Fortunately for Philadelphia, the lessons they've learned from their three wins this season provide a blueprint for putting the first blemish on Carolina's schedule, and for improving to better than .500 for the first time all year.
Playing a good rush defense? Run anyway.
In what is probably the strangest statistical anomaly of the young Eagles season, the Birds as a team have run for 100 yards three times this season. All three were wins, and two of the three came against top-ranked rush defenses. In Week 3, the Jets rush defense was ranked among the league's best, and last week's Giants team was giving up the fewest rushing yards in the league.
Both games had a few interesting things to note: both were against New York teams (okay, that's not especially interesting, but you can totally still use it as a reason to gloat), and while both games featured a 100-yard rusher, they were different in each game. Ryan Mathews hit the century mark first against the Jets, and DeMarco Murray got his against the Giants.
But what might be most interesting is the timing aspect. The Eagles had struggled to run the ball in Weeks 1 and 2, but finally had some success in Week 3. But then right guard Andrew Gardner got hurt in New York, and it was back to the drawing board.
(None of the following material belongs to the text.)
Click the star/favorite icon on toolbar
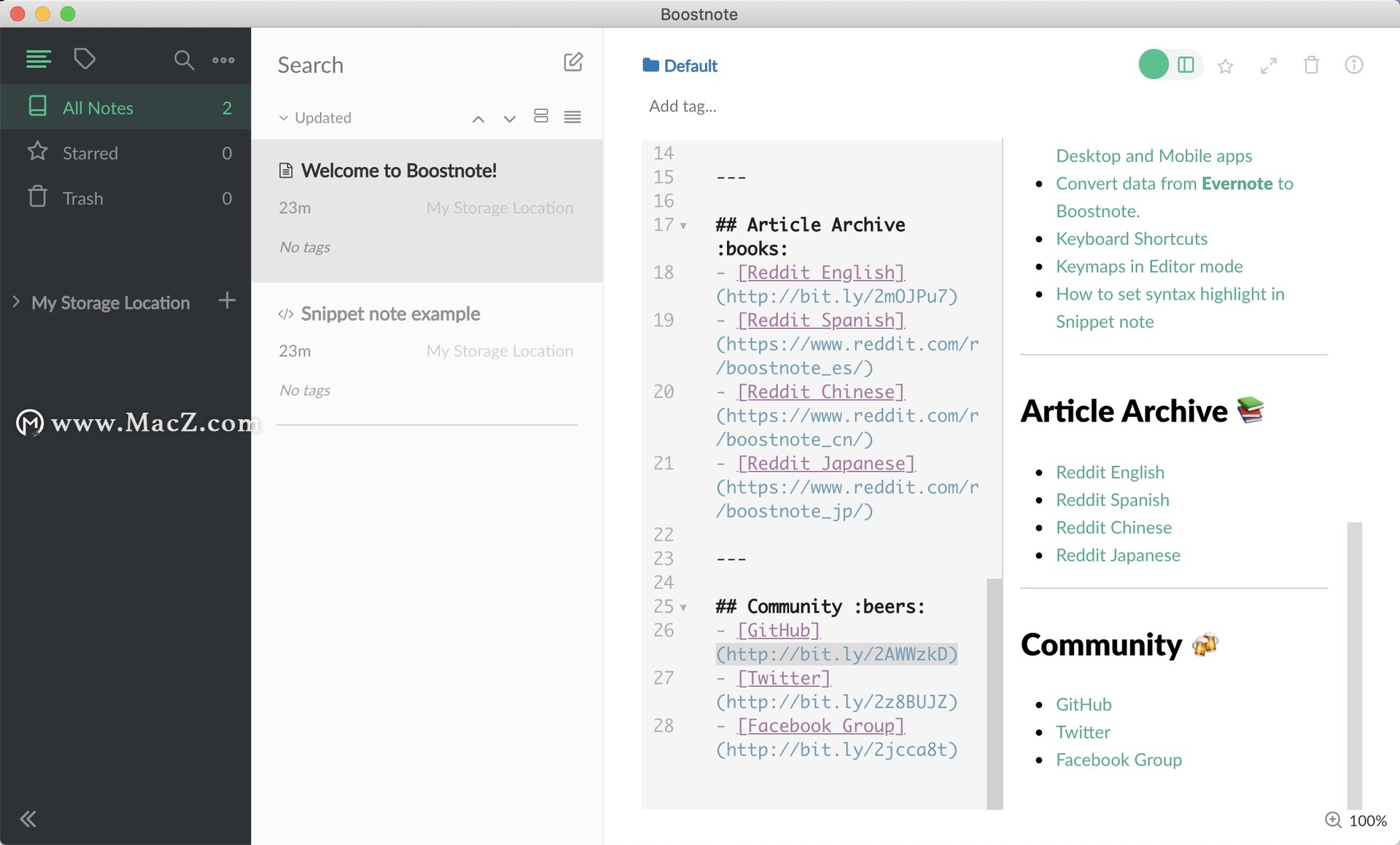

Then - poof - three weeks later, the Eagles have another 100-yard rusher. Maybe three weeks is the magic number for offensive line cohesion. Somebody tell Chip - it's a #sportsscience breakthrough!
Keep the Panthers below seven points in the first half
The Eagles are 3-1 this season when the opposing team scores seven or fewer points in the first half of play. That seems like the ultimate "no duh" stat, but it's relevant in a year in which the offense has scored an average of 15.6 first-half points per win. Unless Bradford vastly improves his play in the latter half of the season, the Eagles will win games on defense. And that's fine, because the offense has shown that it can still create big plays at a moment's notice.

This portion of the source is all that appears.